Direction 1 ▸ Do these statements agree with the Esther's Story piece? Answer yes or no for each, quoting the words that decide it. (a) Josh read a prayer in Hebrew remembering his granddad. (b) Jeremy's parents belong to a reformed synagogue. (c) The restorers found the names of earlier monarchs beneath Queen Victoria's name on the plaques.
Direction 2 ▸ Can you carry the Esther's Story piece forward from its final sentence, in the same voice?

Passage provided ▸

━━━━━━━━━━━━━━━━

Sunday 6 May 2012

For such a time as this - Esther's Story



It was a special day on Friday, sharing with Anne’s family as we remembered Richard.

There was something special in our service as Richard’s daughter Joanna brought the Judaism she has adopted as her faith into the service.  Her son Josh read a lovely prayer remembering his granddad in Hebrew, a prayer that had been prepared by the Rabbi of their reformed synagogue.

Joanna’s husband, Jeremy, drew the service to a close reading the Kaddish, that prayer that is said by a family member at every funeral service, a prayer I was familiar with from our Holocaust Memorial services in the synagogue and latterly in the town hall here.

Jeremy’s parents belong to an orthodox synagogue.  After the service, it was lovely to have an all too brief conversation with them.  Within moments we were talking of the tragedy of intolerance that has swept through the extremes of Islam, Christianity and of Judaism.  And of the need for tolerance.  Jeremy’s parents reflected on the way they lived in a neighbourhood with Jewish people, Muslims and Christians, all of whom were friendly with each other.  They went on to comment that even in Palestine and Israel down through the years, Jew, Christian and Muslim have lived peaceably together.  We bemoaned the current state of affairs.

We spoke momentarily of the synagogue here in Cheltenham – I recalled how moving it was to be in the congregation at the 160th anniversary celebrations when a Jewish historian and raconteur had spoken of the tragic history of Jewish people in these islands, and honoured Oliver Cromwell who was the one to permit Jewish people to return to these islands after hundreds of years of exile.  I commented on that strand of tolerance that was part of our Congregational heritage.  We firmly believe what we believe, but we respect your right to believe what you believe.

We were of a mind, how vital it is to seek out that toleration.

I told the tale of the two plaques of allegiance to Queen Victoria that had been taken down to be re-furbished.  The restorers discovered the names of at least two earlier monarchs under the name of Queen Victoria showing that the plaques were very much older than the Cheltenham Synagogue itself.

Then it was Jeremy’s father who said what I  had read and heard.  But it was strangely moving to hear it come from him … that they read a prayer of allegiance to the monarch in every Sabbath day service at their synagogue.

What’s interesting about that is the way Jewish people have down through the centuries had to learn how to live in an alien culture, tracing a fine line between maintaining their own faith and religious practices within a culture that is very, very different.

In some ways that Jewish experience is something that we too as Christians need also to learn from.  After all there is a very strong Jewishness to Jesus, to Paul and to the whole of the New  Testament which we lose sight of at our peril.

Nowhere is the art of juggling that commitment to your own faith and need to live within an alien culture more apparent than in the book of Esther.

It is set in a very particular period.  The Babylonian empire that had taken the Jewish people into exile had fallen to the Persian Empire of Cyrus.  The Persians allowed the peoples conquered by the Babylonians not only to return to their homelands but also to rebuild their religious institutions.  For the Jewish people that meant that the Persian empire supported their return to Jerusalem,, and their re-building of the temple.

━━━━━━━━━━━━━━━━

Data excerpt ▸

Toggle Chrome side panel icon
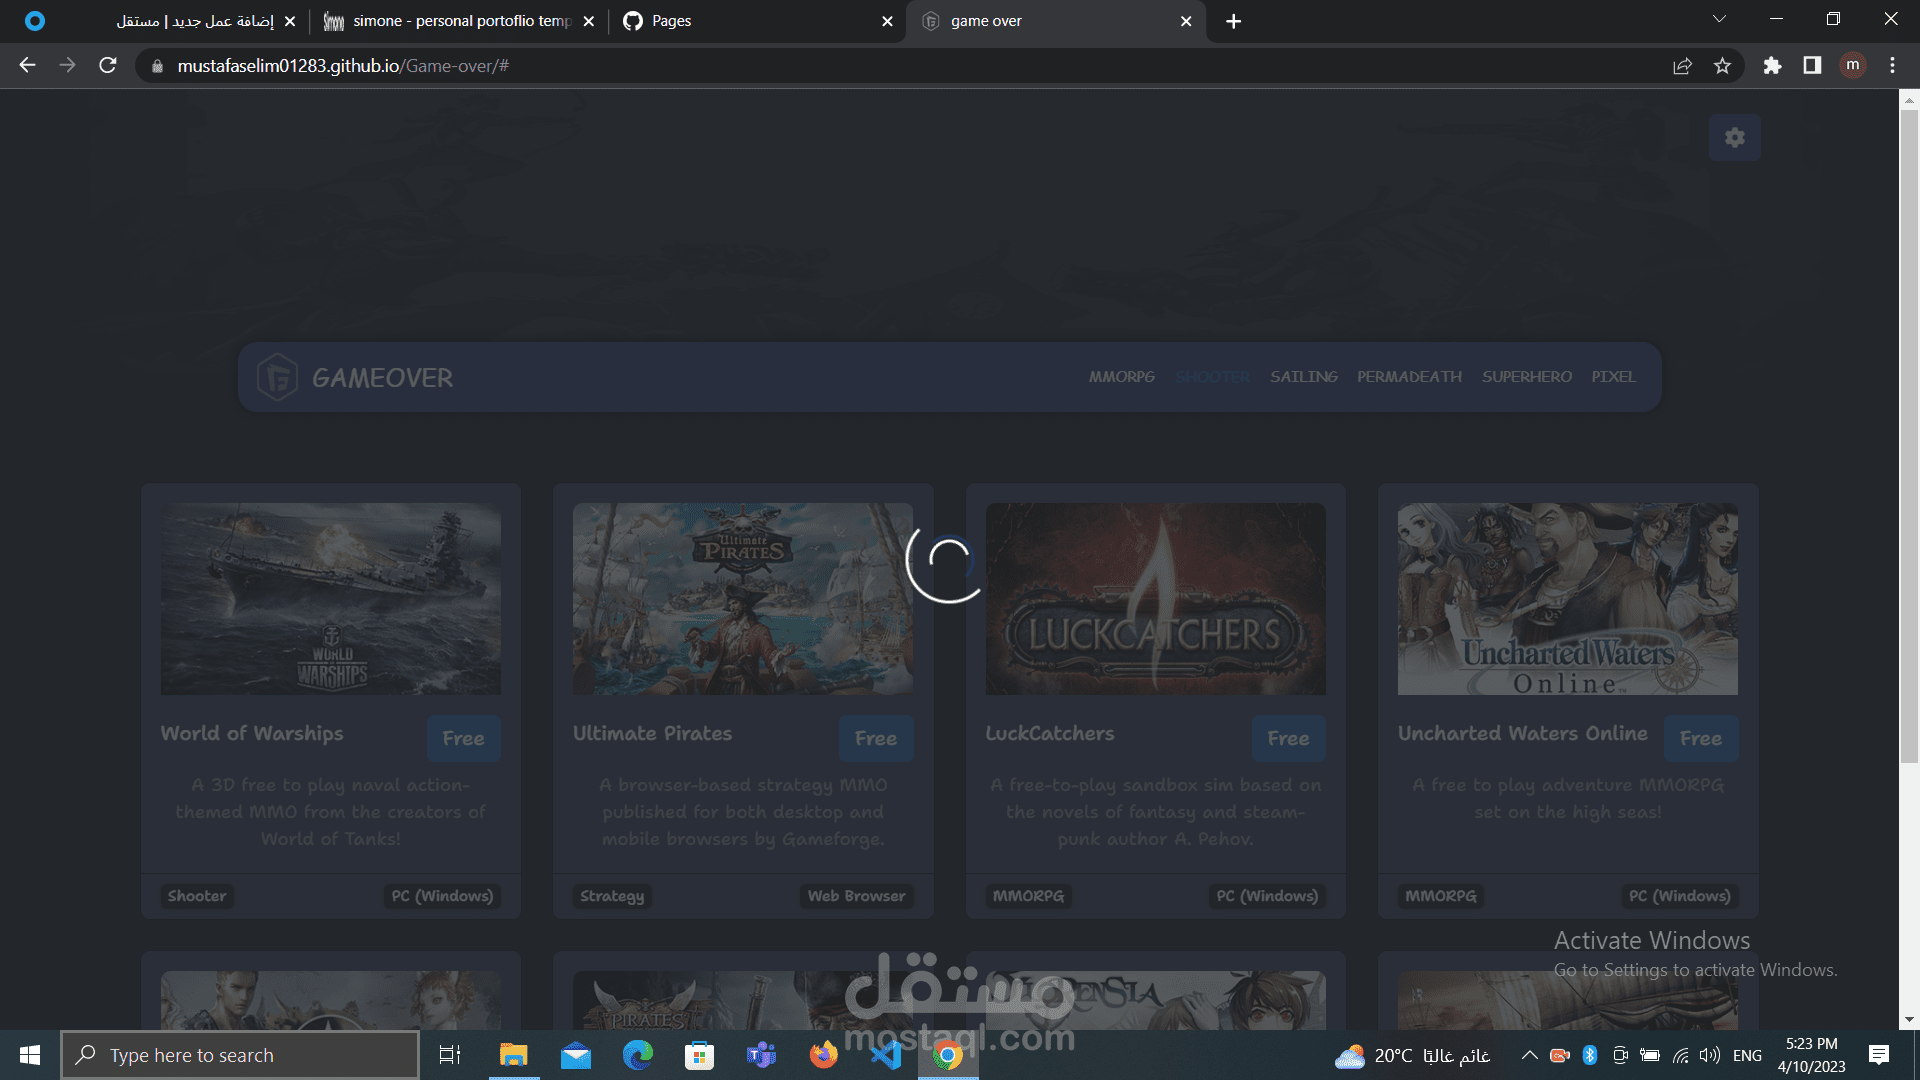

━━━━━━━━━━━━━━━━

Exercise result 1 ▸
(a) Yes: "Her son Josh read a lovely prayer remembering his granddad in Hebrew"
(b) No: "Jeremy’s parents belong to an orthodox synagogue."
(c) Yes: "The restorers discovered the names of at least two earlier monarchs under the name of Queen Victoria"

Exercise result 2 ▸
The Jewish people remained under Persian domination until that empire fell and a Greek empire under Alexander the Great took its place, to be followed by the power of Rome.  And along the way there were moments of Egyptian and Syiran domination too.

The Book of Esther is set in the time of Persian Domination.   The political, cultural, feel of the book is at the time of this empire.  Events are recounted as a wonderful story and tale.  And it has a particular power.  As the book comes to an end an annual festival is set up, the Feast of Purim, which is specifically to commemorate the events recounted in the Book of  Esther.

Esther now is the fifth of those little scrolls each of which is read at a particular feast in the Jewish liturgical year.  The Book of Esther is read at the feast of Purim.

It is a wonderful tale of courage and conviction in the face of the powers that be and a prevailing culture that is hostile to the faith.  It is a tale to inspire us too as we seek to live out our faith in a culture that can so often be alien and hostile.

Esther begins in the court of King Ahasuerus who rules over 127 provinces from India to Ethiopia.  The Persian empire is a major world power.  It opens as the king throws a party, a lavish banquet lasting seven days where the drinking goes on ‘without restraint’.  And at the same time his Queen, Vahshti throws another banquet for the women.

On the seventh day of banqueting the King in his drunkenness demands that Queen Vashti be brought to the men’s banquet so he can show off her beauty.  She refuses to come.  He is incensed, deposes Queen Vashti and writes a decree to every province decrying her defiance and demanding by the Law of the Medes and Persians, a law that could not be broken, that every man should be master in his own house.

When he sobered up and came to his senses King Ahasuerus began to regret losing such a beautiful consort as Queen Vashti.  He instructs his courtiers and particularly the Eunuchs, to seek out a beautiful woman worthy to take her place.

In the citadel of Susa was a Jewish man, Mordecai, from the tribe of Benjamin  who had been dragged from his home in Judah by King Nebuchadnezzar of Babylon.  He had brought up a cousin following the death of her parents, whose name was Esther.

Mordecai arranged for Esthe to join the harem of the king so she could catch his attention, but he was careful to make sure her identity as a Jewish woman should be concealed.  The beauticians set to work and in due course, after cosmetic treatment for six months with myrrh and another six months with other expensive perfumes and cosmetics, her turn came to be paraded in front of King Ahasuerus.

She it was who won the king’s favour.  She it was who was crowned Queen in Vashit’s place.  Great was the rejoicing as a public holiday was proclaime in all 127 provinces.

Mordecai kept the secret of her identiy, and kept an eye on his adopted daughter now Queen Esther.  One day, he heard two of the eunuchs of the court of King Ahasuerus plotting to assassinate the king.  He managed to get a message of warning to Esther who warned the king and the plot was thwarted.  The king and his queen were saved.

There was a power struggle going on in the court of King Ahasuerus.  The one who came to power and gained promotion was as ever happens, someone not worthy of the power he craved.

Haman it was who gained power.

Mordecai had no respect for his underhanded dealings.  And when in his arrogance a decree went out that everyone should fall down and do obeisance to Haman, Mordecai refused.  Haman was incensed and determined to have him executed.  When he learned that Mordecai was  Jew he was not satisfied to execute Mordecai alone but determined to destroy all the Jews, the people of Mordecai, throughout the whole kingdom of  Ahasuerus.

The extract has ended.